Samsung, Hyundai y LG, los tres mayores fabricantes de Corea del Sur, han apostando conjuntamente por Config, una startup que tiene una visión ambiciosa: convertirse en la proveedora de datos estructurados que la industria robótica necesita para entrenar sus sistemas de inteligencia artificial a escala industrial.

La comparación con TSMC no es casual. Así como la fundición taiwanesa se convirtió en un eslabón imprescindible para la industria de semiconductores al ofrecer fabricación de chips sin la que ninguna empresa podía sobrevivir, Config quiere ocupar ese mismo lugar en el ecosistema de datos robóticos.

Los robots industriales actuales dependen enormemente de datos de entrenamiento, pero la obtención de esos datos sigue siendo un cuello de botella. Recopilar información de sensores, etiquetarla y estructurarla para que un modelo de IA pueda aprender de ella requiere cantidades masivas de trabajo humano y pipeline especializadas de procesamiento.

Config ha desarrollado una plataforma que automatiza gran parte de ese proceso, permitiendo a los fabricantes de robots generar datos de entrenamiento a partir de simulaciones y sensores reales con mínima intervención manual. La inversión de los tres grandes fabricantes surcoreanos valida el enfoque y proporciona a Config acceso a datos de algunas de las operaciones manufactureras más grandes del mundo.

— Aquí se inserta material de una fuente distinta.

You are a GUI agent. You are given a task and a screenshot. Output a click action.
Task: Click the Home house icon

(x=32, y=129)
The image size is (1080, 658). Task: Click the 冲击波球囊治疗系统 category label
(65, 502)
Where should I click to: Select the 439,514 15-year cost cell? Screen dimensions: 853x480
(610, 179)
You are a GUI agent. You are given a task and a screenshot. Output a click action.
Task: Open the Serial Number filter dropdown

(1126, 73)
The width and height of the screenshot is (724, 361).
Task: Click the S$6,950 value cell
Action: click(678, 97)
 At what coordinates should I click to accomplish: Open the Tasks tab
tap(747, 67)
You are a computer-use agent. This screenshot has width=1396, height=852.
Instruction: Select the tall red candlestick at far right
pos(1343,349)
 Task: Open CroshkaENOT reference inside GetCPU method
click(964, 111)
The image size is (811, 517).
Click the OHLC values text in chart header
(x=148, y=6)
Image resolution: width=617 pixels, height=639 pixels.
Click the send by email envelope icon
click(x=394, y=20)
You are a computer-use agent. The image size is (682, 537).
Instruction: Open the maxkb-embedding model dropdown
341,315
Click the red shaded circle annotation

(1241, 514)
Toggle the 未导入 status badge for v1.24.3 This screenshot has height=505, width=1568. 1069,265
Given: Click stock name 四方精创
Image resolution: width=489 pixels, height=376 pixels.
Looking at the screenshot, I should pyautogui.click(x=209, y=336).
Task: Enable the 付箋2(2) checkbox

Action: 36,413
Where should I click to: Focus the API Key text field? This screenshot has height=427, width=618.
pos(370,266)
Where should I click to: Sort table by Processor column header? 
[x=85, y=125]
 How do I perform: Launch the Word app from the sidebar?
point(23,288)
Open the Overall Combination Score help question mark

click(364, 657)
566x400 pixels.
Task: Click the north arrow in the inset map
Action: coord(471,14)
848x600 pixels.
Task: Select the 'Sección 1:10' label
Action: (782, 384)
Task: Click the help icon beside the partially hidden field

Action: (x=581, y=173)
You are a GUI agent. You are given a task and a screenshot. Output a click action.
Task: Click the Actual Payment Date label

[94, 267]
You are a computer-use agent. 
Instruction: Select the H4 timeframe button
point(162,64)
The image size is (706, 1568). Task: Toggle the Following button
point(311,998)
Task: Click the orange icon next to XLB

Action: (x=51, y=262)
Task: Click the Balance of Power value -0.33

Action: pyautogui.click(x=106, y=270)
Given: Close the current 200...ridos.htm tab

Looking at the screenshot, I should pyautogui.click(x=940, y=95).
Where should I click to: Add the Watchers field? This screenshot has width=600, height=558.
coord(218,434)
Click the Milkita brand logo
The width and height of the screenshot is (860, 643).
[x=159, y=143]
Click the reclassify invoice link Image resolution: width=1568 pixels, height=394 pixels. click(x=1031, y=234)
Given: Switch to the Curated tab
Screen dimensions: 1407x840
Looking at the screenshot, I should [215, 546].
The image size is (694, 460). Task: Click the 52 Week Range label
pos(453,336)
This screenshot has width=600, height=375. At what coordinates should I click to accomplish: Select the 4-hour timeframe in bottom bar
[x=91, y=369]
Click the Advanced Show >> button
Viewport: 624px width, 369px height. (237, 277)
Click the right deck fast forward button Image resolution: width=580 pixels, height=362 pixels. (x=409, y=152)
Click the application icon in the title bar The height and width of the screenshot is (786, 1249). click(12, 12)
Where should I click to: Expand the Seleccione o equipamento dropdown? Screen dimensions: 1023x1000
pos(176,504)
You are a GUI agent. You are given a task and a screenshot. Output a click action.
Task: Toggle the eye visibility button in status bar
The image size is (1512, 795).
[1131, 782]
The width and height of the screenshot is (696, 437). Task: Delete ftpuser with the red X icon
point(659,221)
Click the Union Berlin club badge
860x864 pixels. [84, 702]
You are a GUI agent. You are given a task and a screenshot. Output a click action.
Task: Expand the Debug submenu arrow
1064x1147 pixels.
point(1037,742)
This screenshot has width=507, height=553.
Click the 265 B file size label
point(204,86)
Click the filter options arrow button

La ronda de financiamiento, cuyos detalles exactos no han trascendido públicamente, llega en un momento en que la industria robótica atraviesa una transformación impulsada por los avances en modelos de lenguaje y visión por computadora. Con esta inyección de capital, Config pretende expandirse rápidamente hacia mercados de Estados Unidos, Europa y el sudeste asiático.